Короткий утробный звук вместо ответа оказался красноречивее слов. Ратибор только поморщился, а Волк подумал, что иногда закрытые глаза • — преимущество. Не портят впечатление.
– Да что же тут происходит? – с невыразимой безысходностью спросил он. – Нам что теперь, так и лежать, словно жукам на спине? Ни шевельнуться, ни пер… не перевернуться, говорю. Ящер бы все это побрал…

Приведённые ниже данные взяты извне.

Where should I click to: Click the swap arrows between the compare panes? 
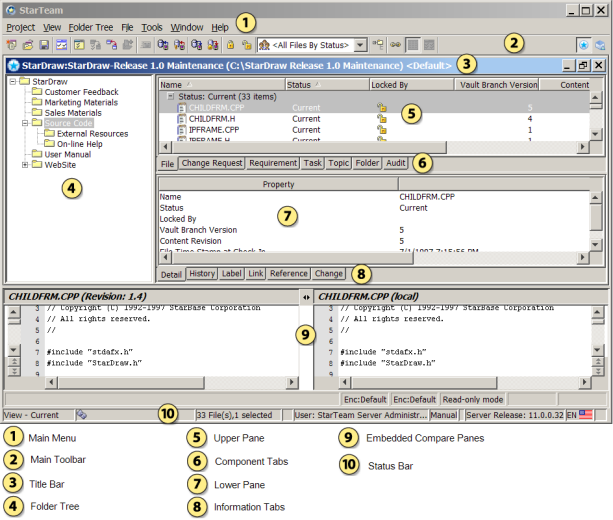(305, 297)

Трава была мягкой, сочной, совсем не осенней. Ратибор подумал, что в ней можно лежать без конца, даже умереть можно тут, тихо, от старости. И остаться… Теплый ветер будет гнать волны, холодный ронять желтые листья и снег, а потом талые воды омоют корни травы и побелевшие кости. Был в этом понимании какой-то особый, невыразимый покой, а все существующее казалось не более чем странным и ничего не значащим сном. Бредом. Суетой никчемной.
Вставать не хотелось. Незачем. Не все ли равно, кто и за что будет сражаться в этом бредовом сне? И кто победит? Ничего от этого не изменится. Важна только эта трава, мягкость и посвист ветра в длинных стеблях. И еще закрытые глаза. Зачем вообще младенцы их открывают? Глупые… Если бы люди рождались сразу взрослыми и умными, они бы глаза ни в жисть не открыли.

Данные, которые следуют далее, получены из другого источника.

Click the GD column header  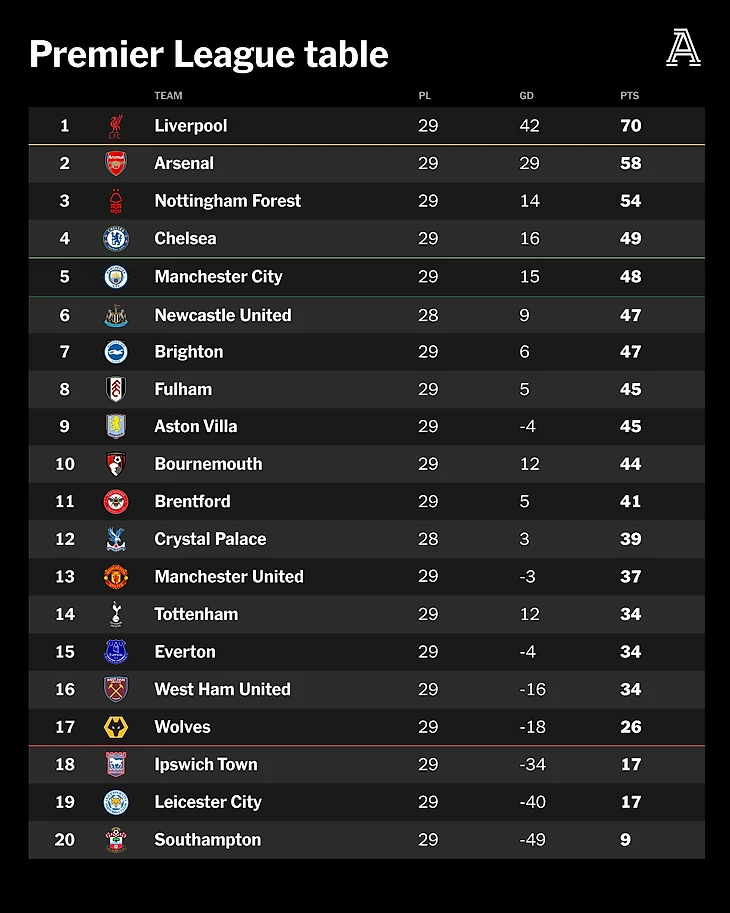click(526, 96)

Странная, еле ощутимая тревога тронула сердце. Но Ратибор настолько увлекся смакованием покоя и равнодушия, что мало внимания обратил на эту едва ощутимую льдинку. Ему удивительно нравилось думать про людей с закрытыми глазами, лежащих в густой высокой траве.
С закрытых глаз мысли естественным образом переметнулись на слепцов, а с них на одного конкретного – Жура. Стрелок даже разозлился, что в его мечты так грубо влез никчемный и совсем посторонний образ, не связанный со всеобъемлющим мировым покоем. И эта злость на кратчайший миг настолько вывела его из равновесия, что он услышал какой-то далекий голос, не вяжущийся с приятным и спокойным шелестом перемешанной с ветром травы.
Опять отцовским голосом заговорил меч.
И тут же Ратибора снова что-то толкнуло в приятное и беззаботное зеленое море, простирающееся до самых краев земного диска и в самую глубину души. Голос начал стихать, но стрелок по наитию понял – беда. Он вдруг почувствовал себя не на травяном ковре, а в бушующем зеленью океане, а далекий голос, как одинокий остров, оставался последней надеждой на спасение.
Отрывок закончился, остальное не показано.